Skip to main content

Riverscapes Metadata Standards

Riverscapes Projects and the Riverscapes Data Exchange have several ways of describing the data, ie of providing metadata. See for example, the Riverscapes documentation ecosystem.

To provide a structured way of sharing metadata between the tools that produce the data and consumers of that data - whether those consumers are other tools, or users who may be working with the data in one of the Riverscapes Viewers, a desktop GIS system or via our reports interface, we have developed a new Riverscapes Metadata schema and protocol. It is simple and flexible, providing the ability to describe the wide variety of data used in Riverscapes projects and reports.

Source of Truth - layer_definitions.json

We take a 'metadata as code' approach and expect tools that generate or manipulate data to define the metadata for that data in a text file stored in the source code repository. This file, usually named layer_definitions.json follows a prescribed format, described below. By following that format we can combine and work with all definitions in the same way.

The Metadata Schema Rules (json-schema)

The format of the layer definitions is published as a json schema, publicly available at xml.riverscapes.net/riverscapes_metadata/schema/layer_definitions.schema.json.

Hierarchical Organization

The Riverscapes metadata has the following namespace organization:

  1. The Schema Authority - the code repository within which the code lives
  2. The tool (usually a python package). We refer to this as the Tool schema name
  3. The Tool schema version. If the structure of the data a tool produces changes significantly - and this would include a change in the units of measure reported - then a new version can be published.
  4. The data layer. See What is a layer? below.
  5. Columns within the layer.

Within each level all names must be unique. For example, a tool can't have two layers with the same id; a layer can't have two columns with the same name.

What is a 'layer'?

It can essentially be any data container that fits the rules, but typically will be a database table or spatial layer. Examples could include a Geopackage spatial table or spatial view, a ShapeFile, a table or view in any database, or a raster file such as a Geotiff file.

→ PROVIDED MATERIAL:
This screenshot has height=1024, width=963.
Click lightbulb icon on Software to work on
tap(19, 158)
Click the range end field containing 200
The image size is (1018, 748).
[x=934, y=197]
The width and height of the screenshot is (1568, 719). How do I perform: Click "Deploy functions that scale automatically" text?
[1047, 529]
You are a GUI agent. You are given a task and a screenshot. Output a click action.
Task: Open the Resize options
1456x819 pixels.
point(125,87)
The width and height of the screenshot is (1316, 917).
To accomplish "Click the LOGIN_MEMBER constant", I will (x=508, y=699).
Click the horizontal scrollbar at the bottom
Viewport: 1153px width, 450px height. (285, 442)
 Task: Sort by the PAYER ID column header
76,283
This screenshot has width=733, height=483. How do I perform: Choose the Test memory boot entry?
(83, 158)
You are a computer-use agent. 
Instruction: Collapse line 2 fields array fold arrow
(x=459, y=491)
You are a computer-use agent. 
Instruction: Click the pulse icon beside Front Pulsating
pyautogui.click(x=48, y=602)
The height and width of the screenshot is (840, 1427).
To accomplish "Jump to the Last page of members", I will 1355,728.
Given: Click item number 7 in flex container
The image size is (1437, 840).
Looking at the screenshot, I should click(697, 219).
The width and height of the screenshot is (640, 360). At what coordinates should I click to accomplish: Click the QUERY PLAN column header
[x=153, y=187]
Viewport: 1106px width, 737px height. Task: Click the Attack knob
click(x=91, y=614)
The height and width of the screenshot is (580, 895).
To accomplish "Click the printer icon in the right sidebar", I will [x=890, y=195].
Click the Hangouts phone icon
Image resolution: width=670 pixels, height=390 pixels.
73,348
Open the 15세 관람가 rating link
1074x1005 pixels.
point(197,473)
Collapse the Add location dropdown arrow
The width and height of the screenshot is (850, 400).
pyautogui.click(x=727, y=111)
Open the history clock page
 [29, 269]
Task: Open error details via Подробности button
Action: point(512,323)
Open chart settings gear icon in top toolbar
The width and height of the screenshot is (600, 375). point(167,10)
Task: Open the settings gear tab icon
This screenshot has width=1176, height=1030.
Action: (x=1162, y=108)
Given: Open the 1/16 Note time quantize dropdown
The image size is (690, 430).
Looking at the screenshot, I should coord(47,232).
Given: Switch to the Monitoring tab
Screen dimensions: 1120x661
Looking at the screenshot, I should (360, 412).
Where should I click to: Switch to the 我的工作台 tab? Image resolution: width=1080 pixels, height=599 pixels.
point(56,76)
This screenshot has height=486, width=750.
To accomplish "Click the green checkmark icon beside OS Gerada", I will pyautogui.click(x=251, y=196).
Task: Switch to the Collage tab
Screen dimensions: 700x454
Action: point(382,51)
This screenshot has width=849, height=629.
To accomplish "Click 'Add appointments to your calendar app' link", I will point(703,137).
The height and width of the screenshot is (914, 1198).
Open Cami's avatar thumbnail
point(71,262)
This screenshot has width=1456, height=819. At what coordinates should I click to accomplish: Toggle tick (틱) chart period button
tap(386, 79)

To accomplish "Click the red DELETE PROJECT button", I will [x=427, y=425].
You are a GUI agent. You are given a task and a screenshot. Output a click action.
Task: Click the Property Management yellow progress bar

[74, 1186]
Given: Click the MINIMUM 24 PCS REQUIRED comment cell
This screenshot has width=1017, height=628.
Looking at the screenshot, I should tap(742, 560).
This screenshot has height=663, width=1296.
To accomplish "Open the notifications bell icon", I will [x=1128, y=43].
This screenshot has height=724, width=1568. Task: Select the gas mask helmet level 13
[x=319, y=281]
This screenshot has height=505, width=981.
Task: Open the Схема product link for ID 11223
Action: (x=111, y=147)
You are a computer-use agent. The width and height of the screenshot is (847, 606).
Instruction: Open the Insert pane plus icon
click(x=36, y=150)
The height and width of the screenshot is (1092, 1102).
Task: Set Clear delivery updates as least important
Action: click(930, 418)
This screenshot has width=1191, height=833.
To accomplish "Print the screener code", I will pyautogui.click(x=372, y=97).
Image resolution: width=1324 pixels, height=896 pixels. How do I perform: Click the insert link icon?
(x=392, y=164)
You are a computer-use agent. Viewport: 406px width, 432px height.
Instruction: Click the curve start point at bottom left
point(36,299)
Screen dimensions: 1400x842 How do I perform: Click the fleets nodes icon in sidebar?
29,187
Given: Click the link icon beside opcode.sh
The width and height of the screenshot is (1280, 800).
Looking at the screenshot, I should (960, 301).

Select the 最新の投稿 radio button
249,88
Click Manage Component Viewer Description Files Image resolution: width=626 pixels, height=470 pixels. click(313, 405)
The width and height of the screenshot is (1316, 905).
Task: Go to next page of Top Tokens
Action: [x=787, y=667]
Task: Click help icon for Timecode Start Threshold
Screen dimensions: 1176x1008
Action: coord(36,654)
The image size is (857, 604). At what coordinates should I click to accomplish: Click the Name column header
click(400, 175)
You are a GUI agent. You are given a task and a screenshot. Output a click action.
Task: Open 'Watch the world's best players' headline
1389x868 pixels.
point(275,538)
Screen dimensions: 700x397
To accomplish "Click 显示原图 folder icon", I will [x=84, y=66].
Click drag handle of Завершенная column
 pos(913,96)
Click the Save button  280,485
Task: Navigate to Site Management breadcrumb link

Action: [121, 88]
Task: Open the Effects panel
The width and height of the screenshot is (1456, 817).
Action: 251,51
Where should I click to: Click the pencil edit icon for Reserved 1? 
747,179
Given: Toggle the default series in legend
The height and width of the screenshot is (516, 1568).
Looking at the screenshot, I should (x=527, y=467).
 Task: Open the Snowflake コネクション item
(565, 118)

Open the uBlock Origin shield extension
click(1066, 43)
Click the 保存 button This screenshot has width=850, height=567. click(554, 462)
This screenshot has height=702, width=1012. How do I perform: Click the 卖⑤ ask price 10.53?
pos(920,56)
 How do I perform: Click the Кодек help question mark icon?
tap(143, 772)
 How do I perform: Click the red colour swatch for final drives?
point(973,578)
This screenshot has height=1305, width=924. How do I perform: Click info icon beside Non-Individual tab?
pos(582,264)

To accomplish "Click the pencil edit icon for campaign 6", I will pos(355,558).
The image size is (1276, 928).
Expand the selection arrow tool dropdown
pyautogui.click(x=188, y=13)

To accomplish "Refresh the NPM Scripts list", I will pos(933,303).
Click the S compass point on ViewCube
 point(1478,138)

→ TASK LIST:
1) Name every level of the namespace hierarchy laid out in the Riverscapes metadata page, in the order given.
2) Write the next part of the Riverscapes metadata page, starting after its final sentence.
The entries were drawn from a separate source unrelated to the Riverscapes metadata page.

→ ANSWERS BY TASK:
1)
1. The Schema Authority, the code repository where the code lives
2. The tool, usually a Python package, referred to as the Tool schema name
3. The Tool schema version
4. The data layer
5. Columns within the layer

2)
For backwards compatibility with layer lists in riverscapes project.rs.xml, we allow 'containers' such as GeoPackages or Databases to be considered layers. This allows a reference to the container to exist absent any reference to its contents.

Except for container types, a layer contains structured data (columns).

Column-level metadata

At the column level, there are several valuable metadata items available.

For a raster layer, individual bands can be described as columns.

Data Units

A critical piece of information for data consumers is the unit of measure or data unit used.

We are using the python Pint library for unit handling. Units in the data_unit field must validate using Pint and the comprehensive list of units distributed with that library.

Additionally, we accept NA as a unit meaning "do not parse this as a Quantity". This is appropriate for most text fields, or numeric fields such as ID fields, a telephone number, etc.

This is separate from dimensionless, which is a valid Pint Unit, and should be used for Quantities that have no unit. A ratio such as "metres per metre" or "m/m" will evaluate to dimensionless.

Another valid Pint unit is count.

Caution: units are case-sensitive

Units are case-sensitive. For example, mm, Mm and mM and MM are four different and valid units! Likewise na (nanoyear) is not equivalent to NA (Not Applicable).

Conventions and commonly used units in Riverscapes

The Pint parsing engine is powerful and will accept many variations for units, including abbreviations, plurals, commonly used alternate spellings and modifiers. For example, all of the following are valid and equivalent units!

  • m^2, m*m, square meter, m ** 2, , metre * meter, metres^2

However, we recommend sticking with the following commonly used format conventions:

  • For non-quantities (Not Applicable): NA
  • For ratios and other quantities without a unit: dimensionless
  • For counts: count
  • For standard SI units - use the standard abbreviation: e.g. m or km
  • For non-SI units - use the full name e.g. mile
  • For area (square) units: m^2
  • For volume (cubic) units: m^3
  • For reciprocal units (e.g. beaver dams expressed as 'per mile') : mile^-1 (or count/mile if appropriate)

Unit Systems

While the metric (SI) system is preferred for recording and storage of scientific and commercial data globally, including in the United States, when data are collected in U.S. customary units, then they should be stored that way as well. There is no need to store data in multiple unit systems or to convert between units as our system will do this upon outputting or reporting, to accommodate user preferences.

Data Types (dtype)

The purpose of this element is to declare a data type. When data are transmitted using a format that does not have data types, such as comma separated values (CSV) files, this allows proper 'rehydration' to the correct data type when loaded into a system that does (e.g. Python, Database/SQL systems including GeoPackages).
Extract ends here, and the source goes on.